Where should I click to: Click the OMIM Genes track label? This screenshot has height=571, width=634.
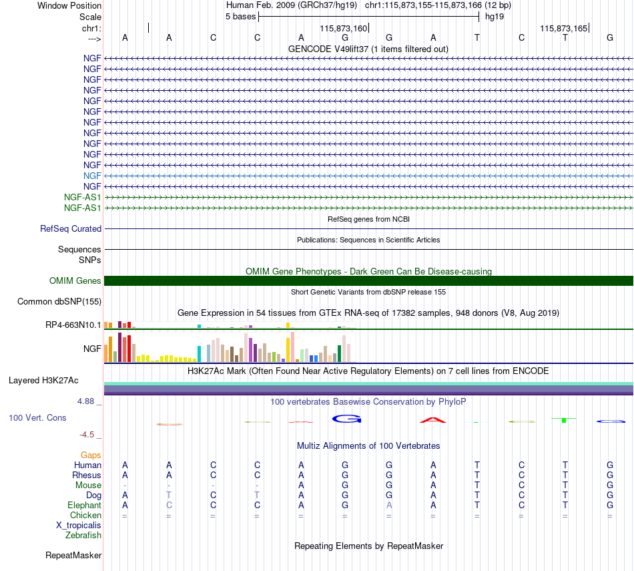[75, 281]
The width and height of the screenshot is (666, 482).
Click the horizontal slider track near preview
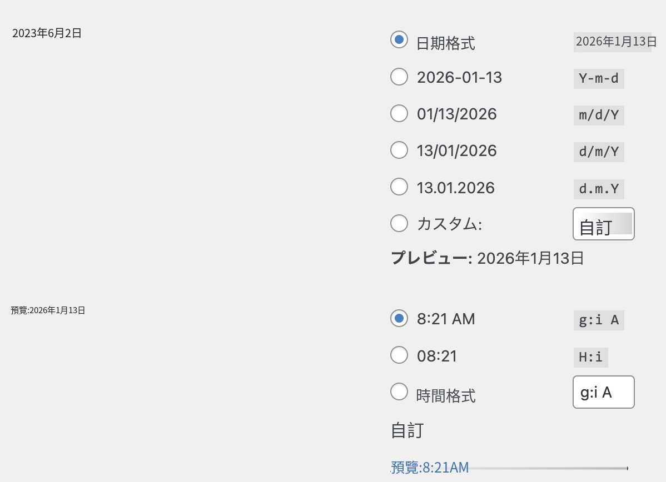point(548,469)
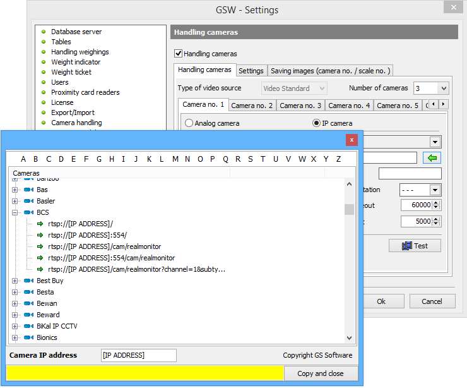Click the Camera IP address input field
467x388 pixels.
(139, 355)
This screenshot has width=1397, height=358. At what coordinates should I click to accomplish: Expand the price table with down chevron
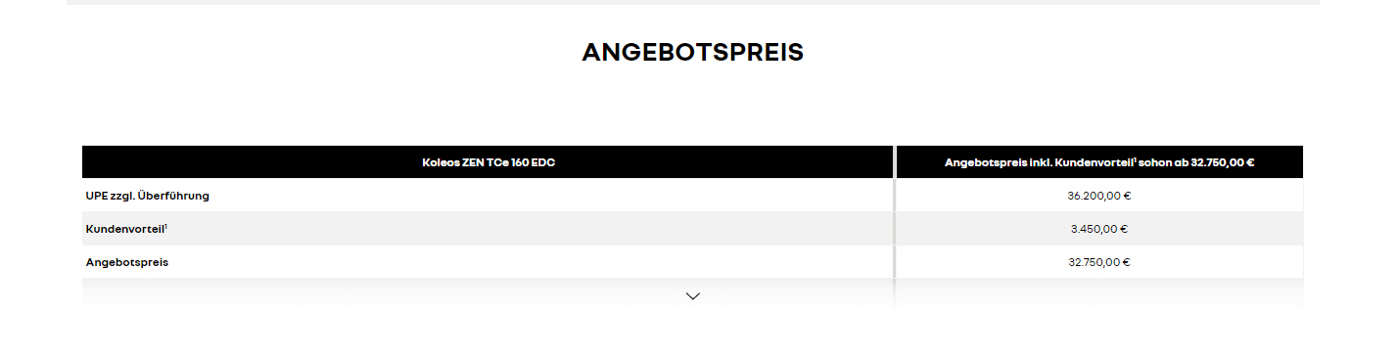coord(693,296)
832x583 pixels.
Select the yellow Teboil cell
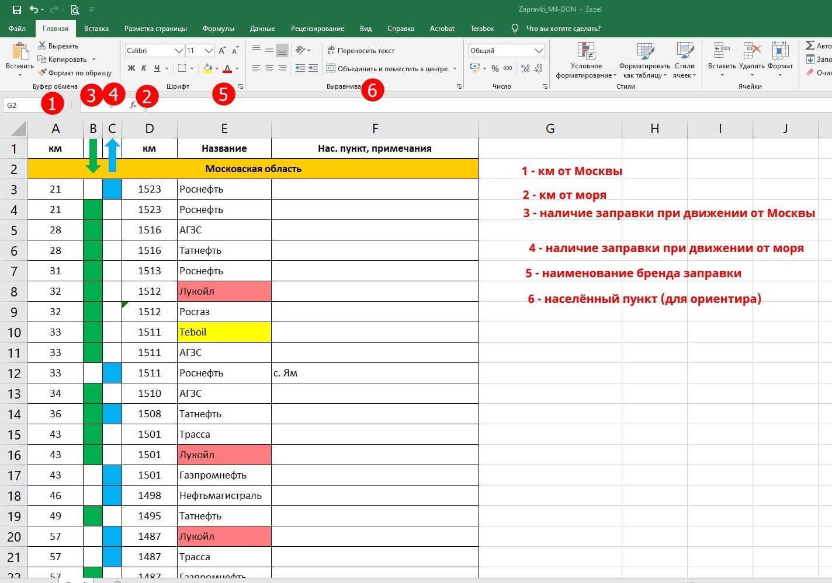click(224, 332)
====
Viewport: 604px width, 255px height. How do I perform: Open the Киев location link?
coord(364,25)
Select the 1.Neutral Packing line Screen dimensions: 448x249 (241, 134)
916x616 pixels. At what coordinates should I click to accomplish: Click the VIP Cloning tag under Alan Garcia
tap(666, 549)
====
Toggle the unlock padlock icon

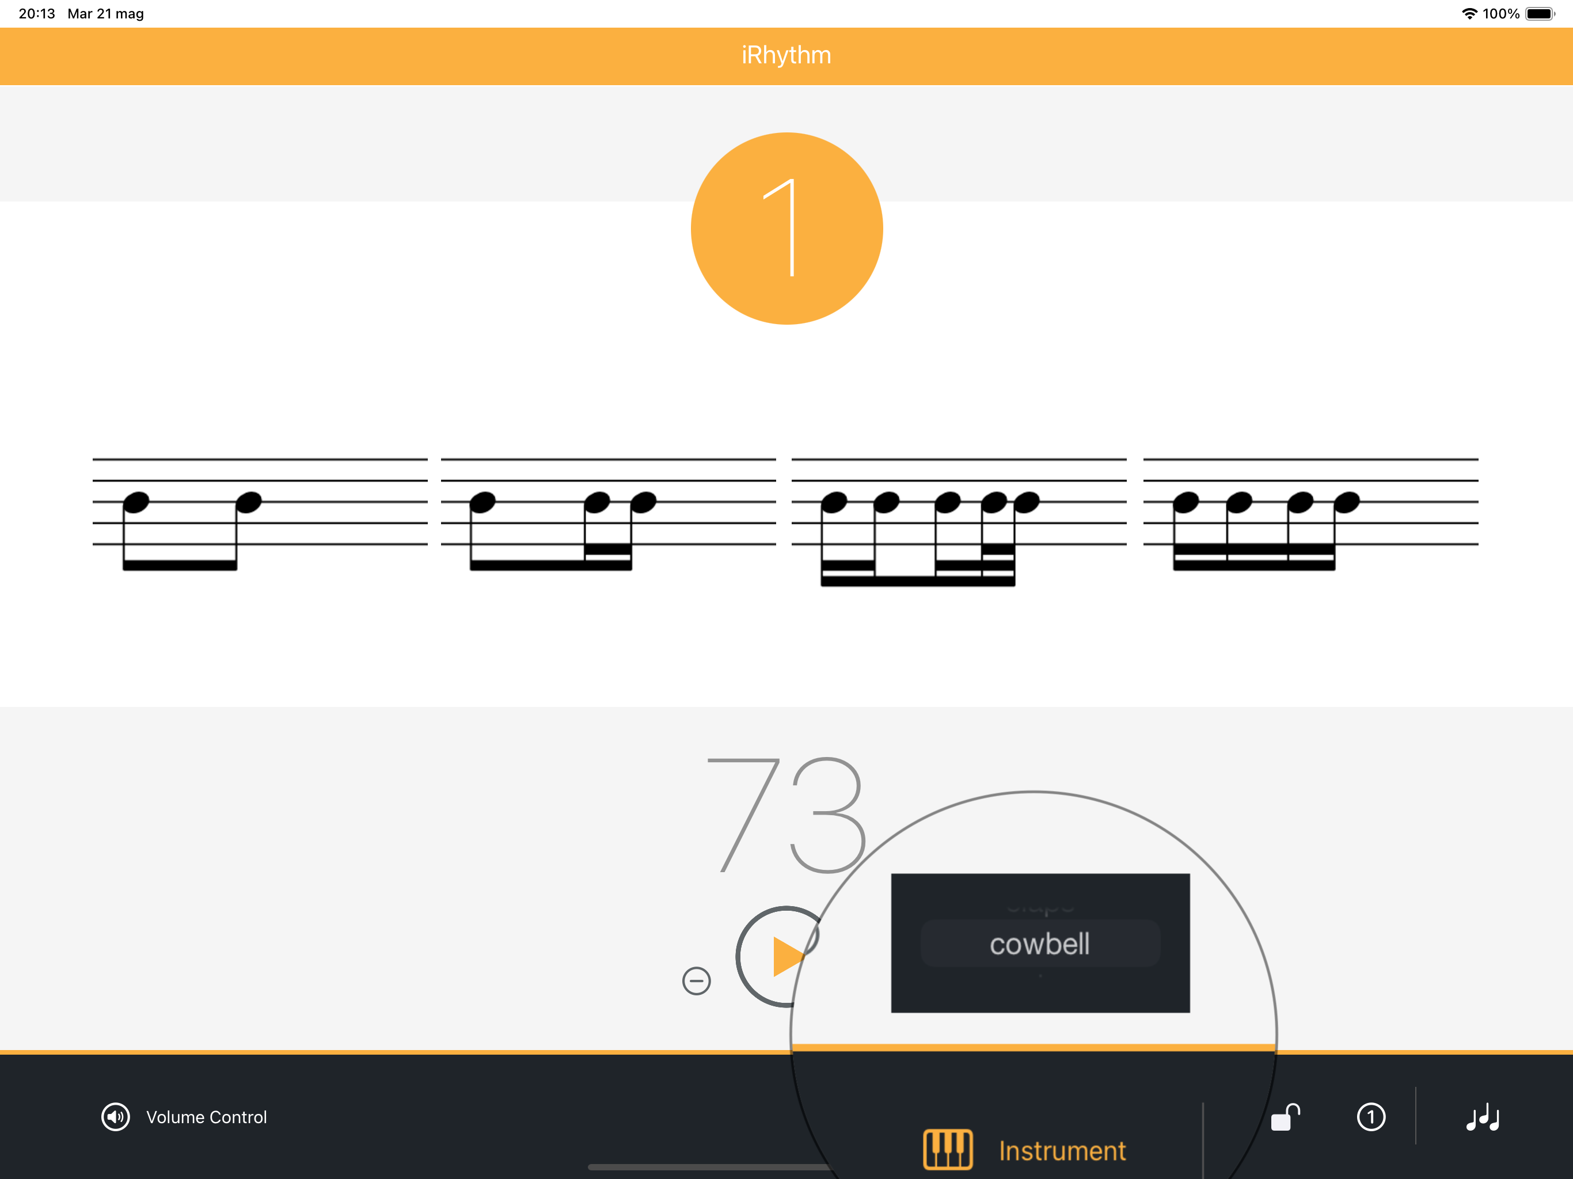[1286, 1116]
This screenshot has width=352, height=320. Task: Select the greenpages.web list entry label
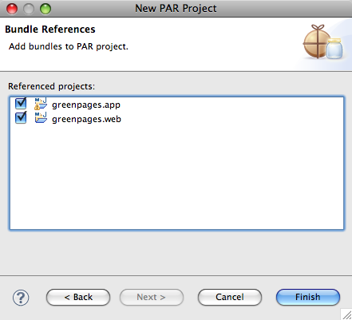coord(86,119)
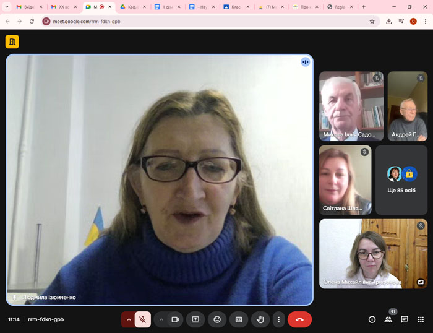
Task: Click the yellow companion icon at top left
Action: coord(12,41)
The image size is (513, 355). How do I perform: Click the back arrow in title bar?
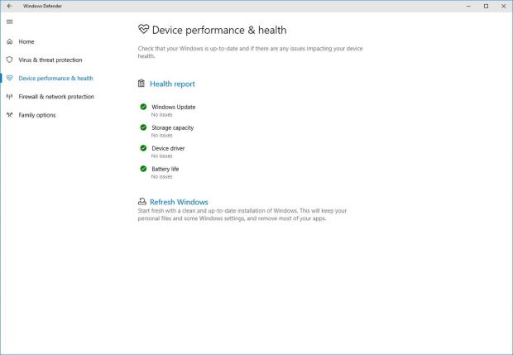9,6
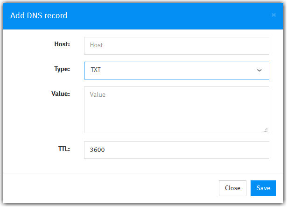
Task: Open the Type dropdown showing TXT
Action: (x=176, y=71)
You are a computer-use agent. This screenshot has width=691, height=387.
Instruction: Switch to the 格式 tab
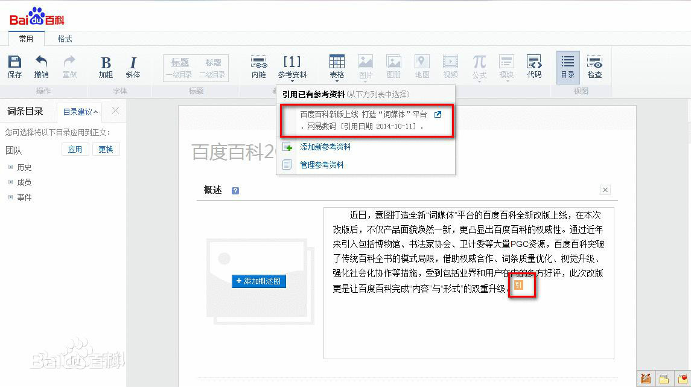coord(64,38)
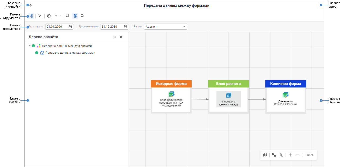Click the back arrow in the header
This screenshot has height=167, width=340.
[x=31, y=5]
====
Problem: Out of the records above, please copy exactly the lines from the line with "This screenshot has width=352, height=320." up to and including the line with "You are a computer-use", minus the pictures.

Exercise output:
This screenshot has width=352, height=320. Task: Select the greenpages.web list entry label
coord(86,119)
Task: Click the yellow companion icon at top left
Action: coord(12,41)
The image size is (513, 355). How do I perform: Click the back arrow in title bar?
9,6
Task: Open the Type dropdown showing TXT
Action: (x=176, y=71)
You are a computer-use agent. This screenshot has width=691, height=387.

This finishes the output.